Do we give the guy a chance or not?
Jesus tells us we need to love our enemies and forgive them if we are to call ourselves Christian.
In fact, it’s been said that forgiveness is the single greatest influence toward happiness.
Imagine that!
Yet that practicality is often blunted by the horrid nature of a crime or a criminal’s insensitivity to the ordinary person’s care or concern for an issue.
Consider the love we have for our pets and animals.
As a dog owner myself, I can only imagine the hurt I would feel if my “Mollie Mary” were victimized by some barbarous activity.
Any form of animal abuse is an abomination and forgiveness is not easily extended.
Moreover, the emotionalism of the issue becomes that much more despicable when the perpetrator is a person of prominence or fame.
Why can’t those who are gifted or talented consider beforehand the responsibility that is theirs? You know – what the rest of us have to do estimating consequences and postponing immediate gratifications!
And so we have a unique problem when a professional football team hires a former pro-football quarterback who has bankrolled a dog fighting operation and who himself participated in the senseless brutality and killing of animals.
It’s the Michael Vick story we’ve all seen in the headlines.
And so the debate goes on. The former Atlanta Falcon quarterback did his time, spending 23 months in prison for his crime. And, if you saw the 60 Minutes piece about Vick, he faced the world, confessed his wrongdoing not just in a confessional but publicly, and with the help of Andy Reid and Tony Dungee, pronounced his intent to reform himself with their guidance.
Can we ask any more? Do we forgive or not?

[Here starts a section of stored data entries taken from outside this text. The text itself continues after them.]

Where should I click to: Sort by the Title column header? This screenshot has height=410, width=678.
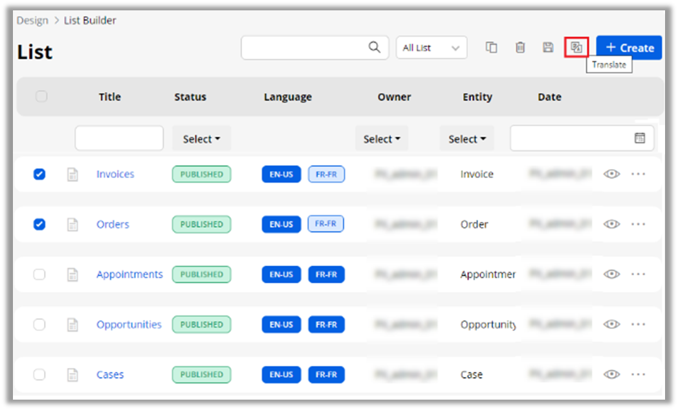click(110, 97)
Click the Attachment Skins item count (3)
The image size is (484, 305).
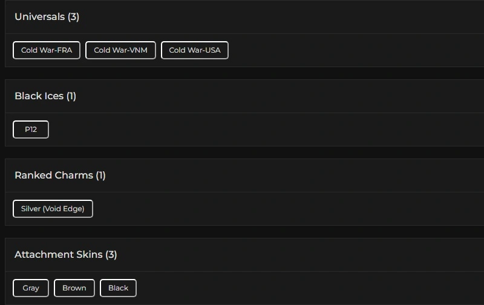coord(111,255)
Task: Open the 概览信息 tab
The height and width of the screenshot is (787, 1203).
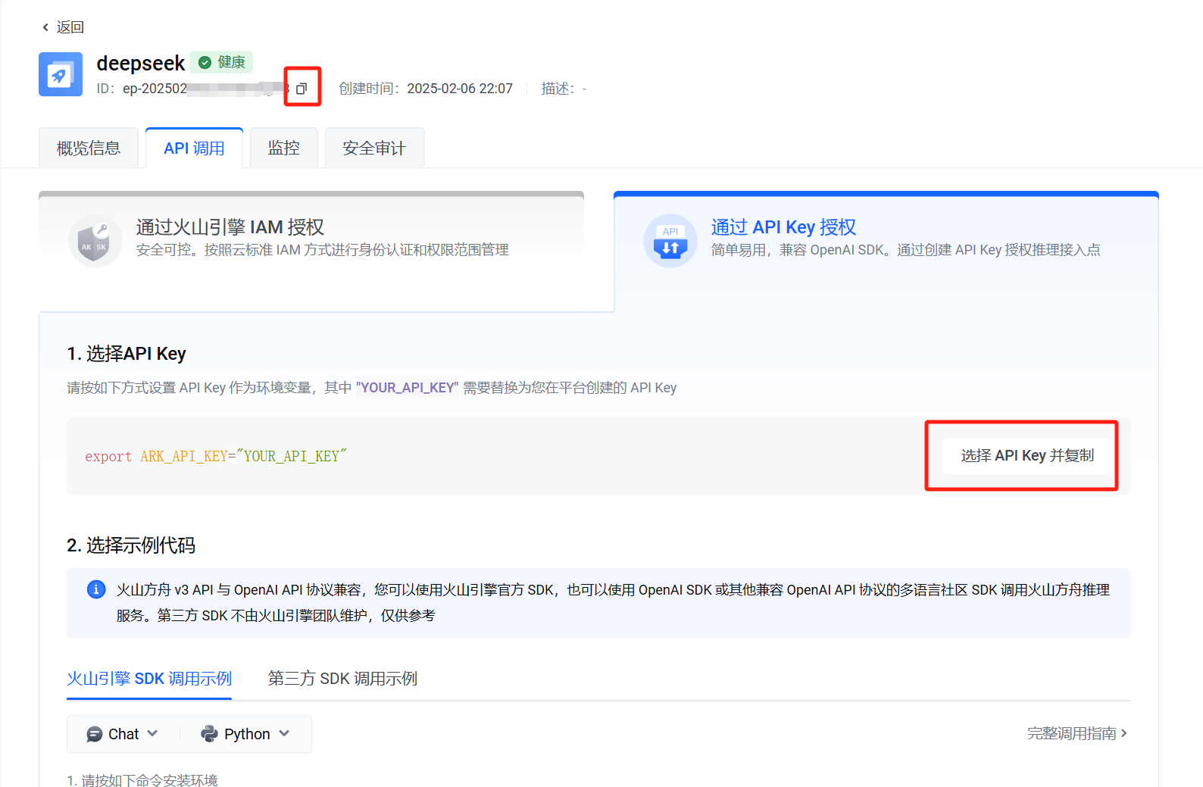Action: point(89,148)
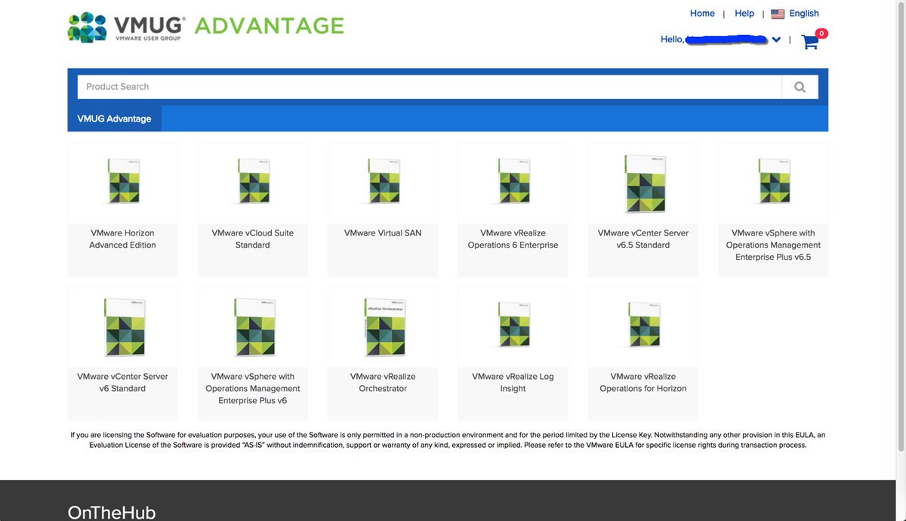Open VMware Horizon Advanced Edition box image
The height and width of the screenshot is (521, 906).
tap(123, 181)
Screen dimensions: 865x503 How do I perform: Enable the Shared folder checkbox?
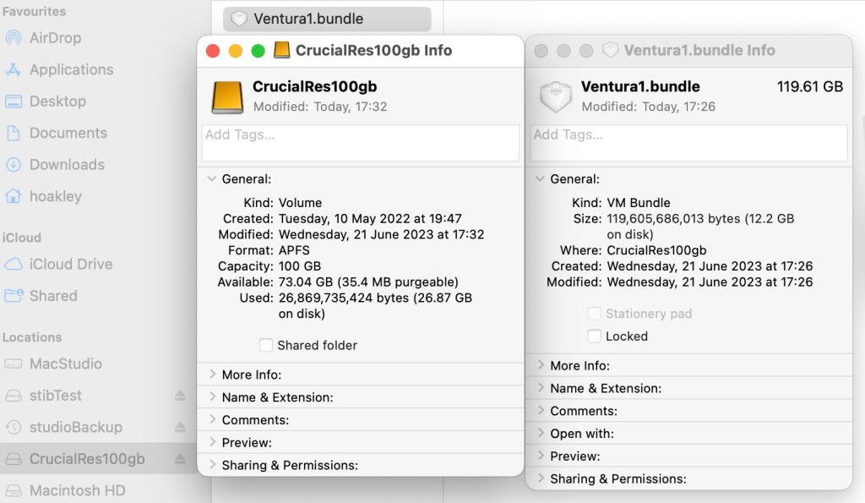(x=266, y=345)
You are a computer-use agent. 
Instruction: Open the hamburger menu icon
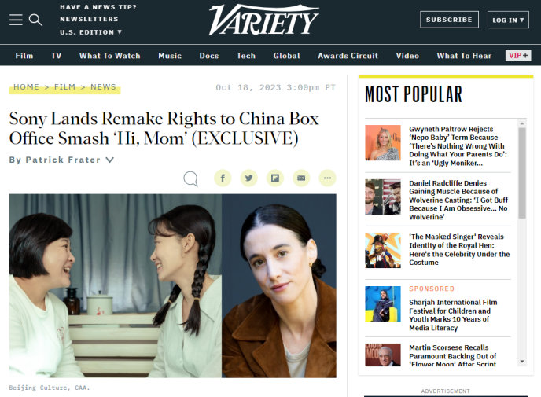pyautogui.click(x=16, y=20)
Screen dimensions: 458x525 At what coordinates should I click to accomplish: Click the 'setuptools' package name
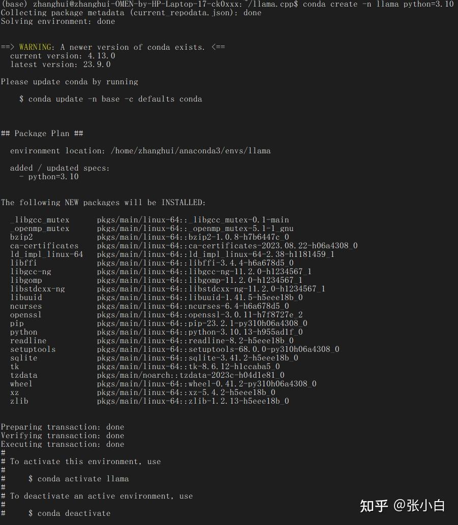click(x=33, y=349)
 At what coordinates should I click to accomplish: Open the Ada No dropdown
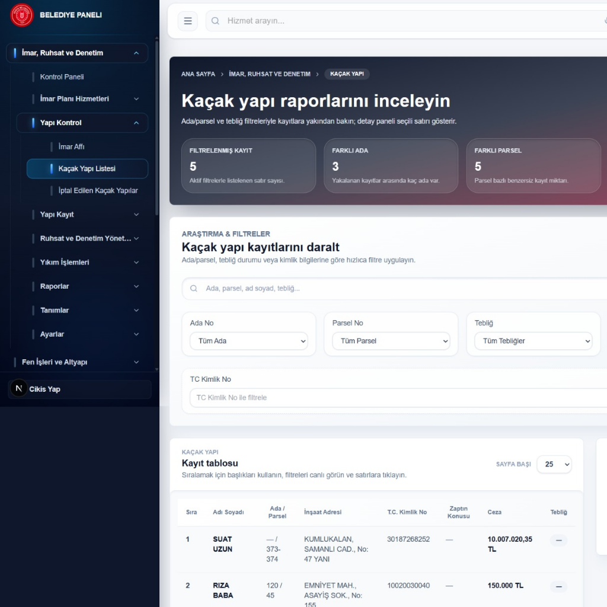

But before you render your judgment consider this different turn: Daniel Rubin wrote a piece this week in The Philadelphia Inquirer about a conversation he had with Peter Singer. Singer is the Ira W. DeCamp Professor of Bioethics at Princeton University and the author of 1975’s “Animal Liberation,” a book widely considered the bible of the animal-rights movement.
In a phone conversation with Singer, Rubin writes, “I’ve read about Michael Vick,” [Singer] said. “I know the Eagles just signed him. What he did was certainly awful. But many people do not participate in things regarding animals that are awful. To some extent, I think people may have rushed to judgment because he did something awful to dogs.”
“For example,” Singer went on, the kinds of things that are done to pigs to turn them into ham or bacon are awful, but we don’t care as much about pigs as we do dogs. And I think there’s every reason to believe that pigs are as sensitive and intelligent as dogs.”
“What I’m saying,” he went on, “is that the people who are very quick to jump on Michael Vick maybe could spend some time thinking about how they participate in the cruelty to animals just by walking into the supermarket, spend some time thinking about what happened to that animal before it was turned into meat.”
Singer says he is moved by Vick’s expressions of remorse and his public appearances on behalf of the Humane Society to speak out against dog fighting.
Dan Rubin concludes his article with a thought all of us might consider – “I had spent the day savoring the satisfaction of the moral high road, never thinking that I would run into compassion and a belief in redemption along the way.”